What lessons then should we learn from this mistake? One lesson could be that this was just an accident, in a time of war, and that the Supreme Court erred because it was not given complete, accurate information. It turns out that the Executive Branch (Department of War and Department of Justice) suppressed key evidence from the Office of Naval Intelligence, Federal Bureau of Investigation, and Federal Communications Commission. This exculpatory evidence, in the form of smoking gun documents (burned reports, edited footnotes, and the like), was uncovered in the early 1980s and helped eventually reverse the criminal convictions of the World War II litigants. Applied to the present crisis, this lesson would counsel against law enforcement zeal that prevents a fair, balanced consideration of all the facts by our political leaders, the judiciary, and the American people.

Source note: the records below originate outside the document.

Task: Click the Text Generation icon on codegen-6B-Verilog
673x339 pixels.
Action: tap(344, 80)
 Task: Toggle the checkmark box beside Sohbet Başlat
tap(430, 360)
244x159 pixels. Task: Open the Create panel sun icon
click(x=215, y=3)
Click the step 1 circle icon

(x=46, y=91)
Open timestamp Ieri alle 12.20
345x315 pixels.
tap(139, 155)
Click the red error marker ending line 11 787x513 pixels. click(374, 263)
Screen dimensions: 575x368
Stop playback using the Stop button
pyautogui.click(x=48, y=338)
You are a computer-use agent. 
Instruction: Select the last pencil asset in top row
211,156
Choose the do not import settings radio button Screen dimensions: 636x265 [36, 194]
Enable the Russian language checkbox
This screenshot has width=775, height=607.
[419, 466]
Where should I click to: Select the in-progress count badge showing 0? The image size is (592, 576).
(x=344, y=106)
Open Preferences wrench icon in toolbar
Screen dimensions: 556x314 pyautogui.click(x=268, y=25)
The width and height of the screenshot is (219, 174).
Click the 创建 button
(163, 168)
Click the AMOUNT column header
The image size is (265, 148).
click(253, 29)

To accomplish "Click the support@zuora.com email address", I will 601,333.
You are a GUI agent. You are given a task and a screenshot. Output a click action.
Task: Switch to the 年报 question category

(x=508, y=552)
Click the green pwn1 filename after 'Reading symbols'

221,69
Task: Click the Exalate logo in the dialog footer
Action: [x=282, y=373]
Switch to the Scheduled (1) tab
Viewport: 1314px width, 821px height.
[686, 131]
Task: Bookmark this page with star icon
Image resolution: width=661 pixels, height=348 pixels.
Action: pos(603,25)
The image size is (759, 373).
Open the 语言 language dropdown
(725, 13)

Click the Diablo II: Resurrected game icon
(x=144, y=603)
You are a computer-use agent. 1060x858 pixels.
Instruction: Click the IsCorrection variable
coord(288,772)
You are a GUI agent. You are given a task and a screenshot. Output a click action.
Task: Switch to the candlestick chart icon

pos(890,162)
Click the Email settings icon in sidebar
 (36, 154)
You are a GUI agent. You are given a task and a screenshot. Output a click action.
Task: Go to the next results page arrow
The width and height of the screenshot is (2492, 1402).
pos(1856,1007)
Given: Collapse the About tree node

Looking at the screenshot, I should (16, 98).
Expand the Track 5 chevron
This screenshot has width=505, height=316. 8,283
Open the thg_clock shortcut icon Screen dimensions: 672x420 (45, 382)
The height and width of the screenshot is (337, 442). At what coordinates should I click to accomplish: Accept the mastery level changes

But learning only this lesson would be to commit another error. We did not internen masse German and Italian Americans, even though we were at war with those nations too. We did not intern en masse the huge numbers of Japanese in Hawaii (where Pearl Harbor is), for doing so would have meant shutting down that economy. We did not abstain from drafting Japanese Americans from the very internment camps that kept jailed their traumatized parents. The Supreme Court knew and understood this. Even without the suppressed evidence, Justice Murphy knew enough to dissent in Korematsu and lament that the majority had fallen into “the ugly abyss of racism.” The more important lesson, then, is not that wartime creates mistakes; instead, it is that wartime coupled with racism and intolerance create particular types of mistakes. Specifically, we overestimate the threat posed by racial “others” (in WW II, Japanese Americans; today, Arab Americans, Muslims, Middle Easterners, immigrants, and anyone who looks like “them”). Simultaneously, we underestimate how our response to those threats burden those “others” (in WW II, shattering lives through the internment; today, intimidation and violence by individuals, and racial profiling by the state).
And what will happen if we make such mistakes today? Consider another analogy with the internment. In Hirabayashi, the Court noted that because American society had discriminated against the Japanese legally, politically, and economically, they had been kept from assimilating and integrating into mainstream society. Exactly right. But then, the Court went on the explain—in an entirely rational but still disturbing way—that therefore the Japanese posed a greater national security risk. This presents a horrible Catch-22: Because America has treated you badly, you have reason to be disloyal; therefore, America has reason to treat you still more badly, by restricting your civil rights. In our public and private response to the horrors of 9-11, will we force another group of Americans into the same impossible situation? I hope that by learning the lessons of 12-7 we will not.